As a reminder from the first, here’s my wonderfully useless sample program. All it does is go through a loop and does not use the output.
int main(int argc, char* argv[])
{
int i = 0;
int loop;
for (loop = 0; loop < 50; loop++)
++i;
return 0;
}
The option flag -O1 turns on the first level of optimizations in gcc/g++. Instead of copying them here, I’ll refer you to the GNU manpage for optimizations for gcc/g++.
gcc -O1 main.c -o main_c1
main():
55 push ebp
89 e5 mov ebp,esp
b8 32 00 00 00 mov eax,0x32
83 e8 01 sub eax,0x1
75 fb jne 804839c
b8 00 00 00 00 mov eax,0x0
5d pop ebp
c3 ret
90 nop
90 nop
90 nop
90 nop
90 nop
90 nop
90 nop
90 nop
Compared to the previous post (no optimization), we see here that the assembly is better optimized. This version does not allocate space for the local variables i and loop,set them to zero, and increment loop and i at each pass. Instead, it loads 50 into the EAX register, subtracts 1, and checks if the zero flag is set. If not, it loops back to the subtraction and continues until it reaches zero. It then nukes it’s local stack and returns while being padded out (again, I’ll go over that another day). As we turn more optimization on, the compiler does more analysis and realizes that it doesn’t need to increment the variables since we’re not doing anything with them. For brevity, note that the assembly output from g++ is identical to the main function from gcc.
gcc -O2 main.c -o main_c1
At -O2, the compiler does even more analysis and has more “smarts” turned on. Let’s look at the assembler output below.
main():
55 push ebp
31 c0 xor eax,eax
89 e5 mov ebp,esp
5d pop ebp
c3 ret
90 nop
90 nop
90 nop
90 nop
90 nop
90 nop
90 nop
90 nop
90 nop
Here the compiler realized that nothing is done with the variables, and nothing was done with the output. So, the compiler doesn’t even do the loop any more. It still pushes the stack frame pointer. It moves 0 into EAX (the xor eax,eax generates shorter op codes and is a touch faster than actually pushing zero there). It still sets up the stack frame (main is a function after all) and then brings back the previous frame and returns. Again, with optimization the g++ assembly matches the gcc output for main(). gcc/g++ -O3 generates the same output as -O2.

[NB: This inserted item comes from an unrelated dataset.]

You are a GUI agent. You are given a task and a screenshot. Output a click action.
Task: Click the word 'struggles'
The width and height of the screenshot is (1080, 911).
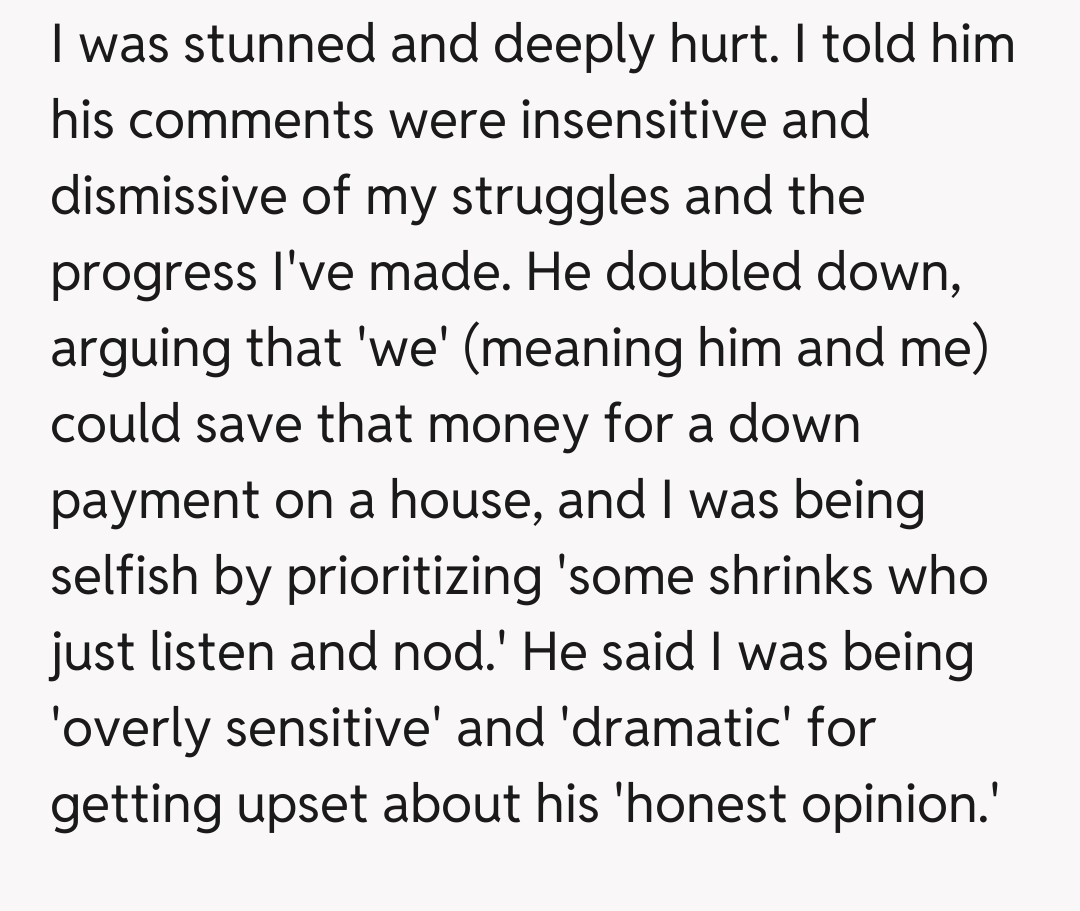(562, 197)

You might ask yourself “Why do the compilers even set up the stack frame for the main function?” The answer is, they have to. main() HAS to exist in a C or C++ program, even if it really doesn’t do anything.
So have fun, and poke around your programs to see what all gets generated from the compiler. You’ll see that there’s a lot more in your program than you realized. Plus, the Art of Assembly Language is now available in a Linux version if you want a decent reference to learn assembler.